◆ The input:
···

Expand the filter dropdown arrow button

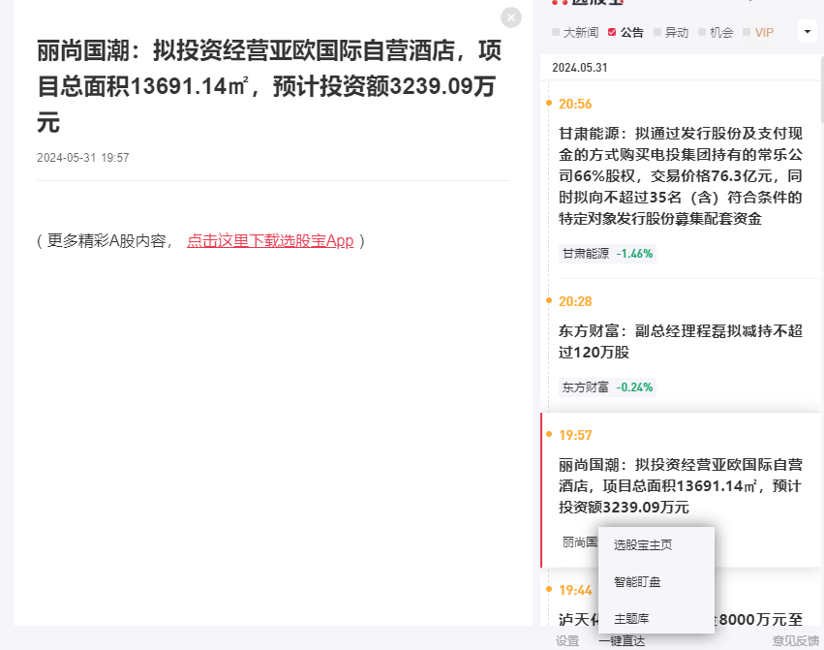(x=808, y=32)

···

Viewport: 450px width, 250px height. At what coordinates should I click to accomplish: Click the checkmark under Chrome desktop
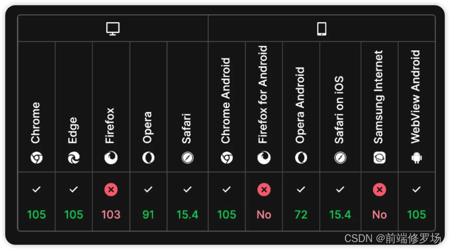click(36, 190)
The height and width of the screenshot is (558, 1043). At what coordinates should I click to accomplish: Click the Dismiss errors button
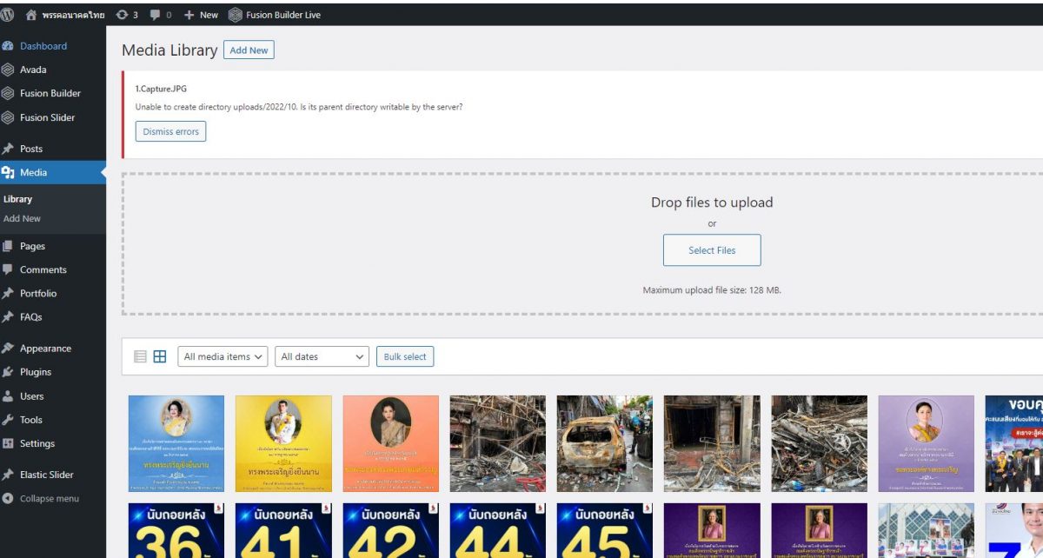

···

◆ Activity:
Repeat exactly the lines above, from the line that contains "Viewport: 450px width, 250px" down through the line that contains "The height and". Include both of those lines and none of the pictures.

◆ Problem solution:
Viewport: 450px width, 250px height. At what coordinates should I click to accomplish: Click the checkmark under Chrome desktop
click(36, 190)
The height and width of the screenshot is (558, 1043). At what coordinates should I click to accomplish: Click the Dismiss errors button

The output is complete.